On one of the many episodes on Threadbanger, Corrine and Rob mentioned visiting the exhibition called Weavings of War: Fabrics of Memory. A collection of contemporary textiles by textile artists, mostly women, featuring images of war and strife, Weavings of War is (according to the synopsis) a project of bearing witness to death and dispossession, as well as survival and strength. (The site also includes a photo gallery. Here is another of the Afghan war rugs in particular, and a an article titled "Carpet Bombing" about the exhibit.)
This is a semi-roundabout way to mention two sites of particular interest for questions about textual and textile analysis in transnational circuits of consumption and capital. The first is (d)urban(a), the blog of Martha Webber, a doctoral candidate (who also happens to be certified in Power Sewing/Operating Industrial Garment Machinery and holds a degree in Fashion Design) writing about her ethnographic research in Durban, South Africa, with the non-governmental organization (NGO) Create Africa South, a organization that, among other activities (including HIV/AIDS education and prevention), encourages craft and textile production as both a creative exercise and an entreprenuerial practice. In her own words, her research "examines the contemporary craft literacy relationships formed between nongovernmental organizations and citizens of the 'global South' over questions of development and participatory democracy. My dissertation focuses on Black South African women from the Mpumalanga and KwaZulu-Natal provinces who engage in sewing and embroidery craft projects."
In a time and place far, far away, I wrote a position paper on handicrafts, NGOs, and globalization for my qualifying exams, so I'm thrilled to be able to catch up on some of the latest scholarship. Martha writes about the Weavings of War exhibition catalog here in order to explain her intellectual and political interests in textile arts:
In November of 2006 while writing a review essay on "material rhetoric," I included a catalog from the exhibition "Weavings of War: Fabrics of Memory" in my consideration of "material" engagements with the public sphere. In that essay I argued that a rhetoric of material insists textiles and clothing possess materialized agency, like Alfred Gell's notion of a secondary agent in Art and Agency or the notion of an actant in actor-network-theory. In positing a rhetoric of material, we can challenge the Western depth ontology that devalues surface and expand the possibility of what may count as rhetorical engagement, as well as the types of cultures and actors who can produce rhetoric.

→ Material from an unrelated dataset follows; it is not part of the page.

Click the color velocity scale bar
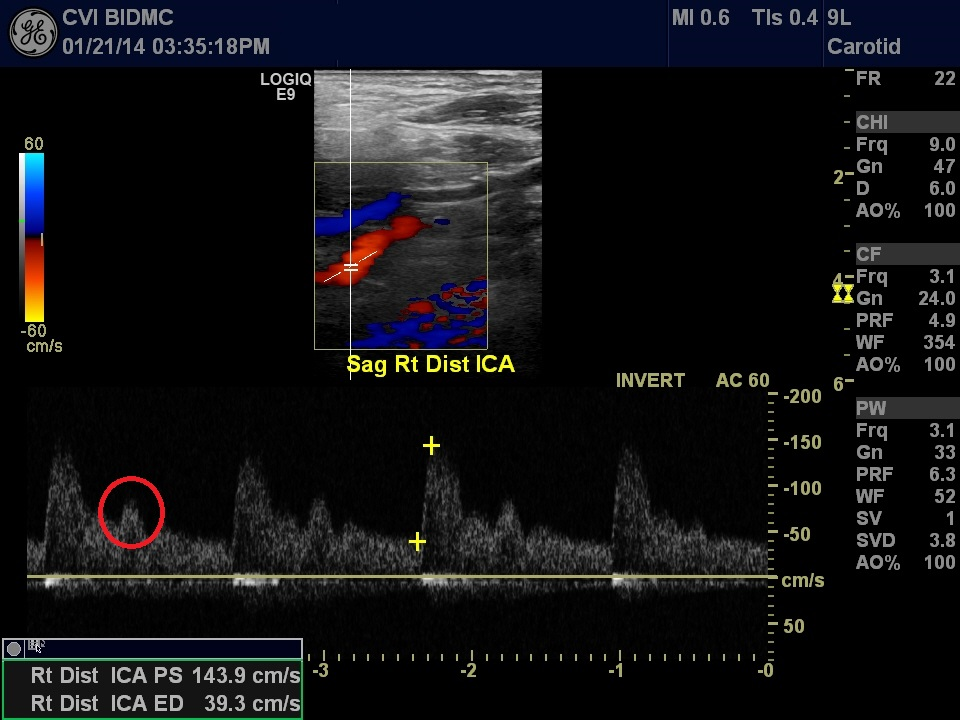Viewport: 960px width, 720px height. [x=33, y=237]
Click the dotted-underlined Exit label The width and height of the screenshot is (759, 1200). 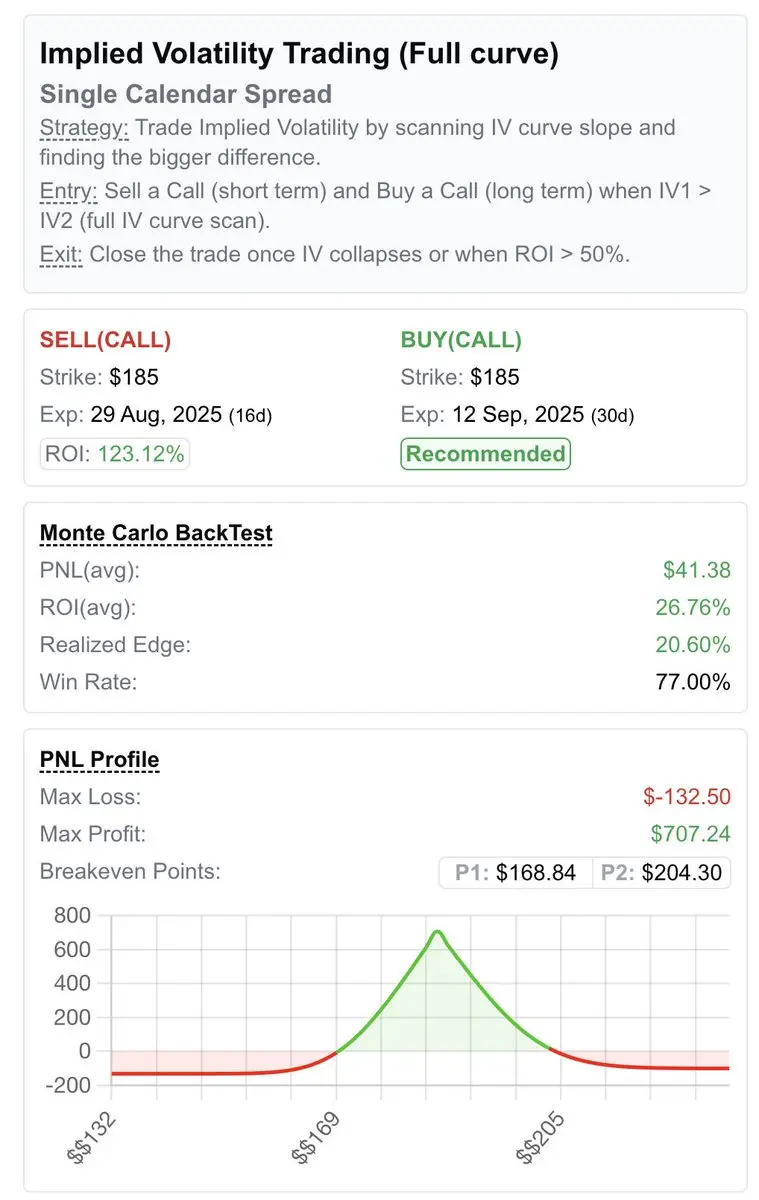[62, 254]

Her blog is a fascinating (and funny) account working with one of the many handicraft NGOs in the "global South," which stock the shelves of such stores as 10,000 Villages in the "global North," full of tales of technologies gone awry, bureaucratic wrangling with donors, and details from the workshops on creating and producing the Amazwi Abesifazane cloth. Another excerpt from the latter:
Hand embroidery is a time-intensive medium. It allows the producer time to make decisions and to add and subtract items relatively easily (provided the selection of fabric, needle, and thread are compatible and you're not using a large needle with a delicate fabric, for example, and rending holes in the fabric if you decide to remove any stitching). What has continued to interest me about the embroidery for these particular cloths, is that the images that are slowly and carefully embroidered are meant to represent past histories and living conditions of the producers sewing them. What thoughts does the producer consider, in this case Thandi, when she is embroidering a small, irregular rectangle that is meant to stand in and represent someone she has known that died? How does it feel to embroider personal and representative subject matter, especially if you know it is intended for a larger audience?
Martha has also found some amazing archival materials supporting a connection between colonial authorities and missionaries encouraging "native" craft industries as civilizing projects. Martha's done some great work at the blog, and I cannot wait to read her dissertation, including footnotes!
The second piece I want to note here is Minoo Moallem's collaborative multimedia essay at the e-journal Vectors, called "Nation on the Move." It's a breathtakingly nuanced work that I can't begin to describe (which is really enhanced by the digital technologies used to illustrate and interact with her words), so here is an excerpt from her author statement:
In this essay, I focus on the Persian carpet as a borderline object between art, craft, and commodity. I interrogate the politics of demand and desire that derive from the modern notions and imaginaries of home and homeland as well as consumer pleasures arising from the conveniences and commodiousness of a repetitious consumer activity. The Nation-on the-Move involves a multidimensional, multilocational, and polyvocal approach by way of digital technologies. It recognizes the unevenness of time (time of production, advertisement, online auctions, and consumption); the mingling of the old, the new, and the emergent; spatial proximity or distance (here, there, and elsewhere); and the relation of nonvalue to use value and exchange value in a "scopic economy" that subsidizes the flow of representations for the history of material objects by producing audiences/spectators with a scattered and disconnected sense of attention. To challenge the shattering effects of consumerism, the designer and programmer, Erik Loyer has created what could be similar to a panel-design carpet that brings into the same frame of reference different times, spaces, and locations—real, fictional, and virtual—including ethnographic photography, TV auctions, movies, Orientalist painting, advertisement, museums, and art galleries.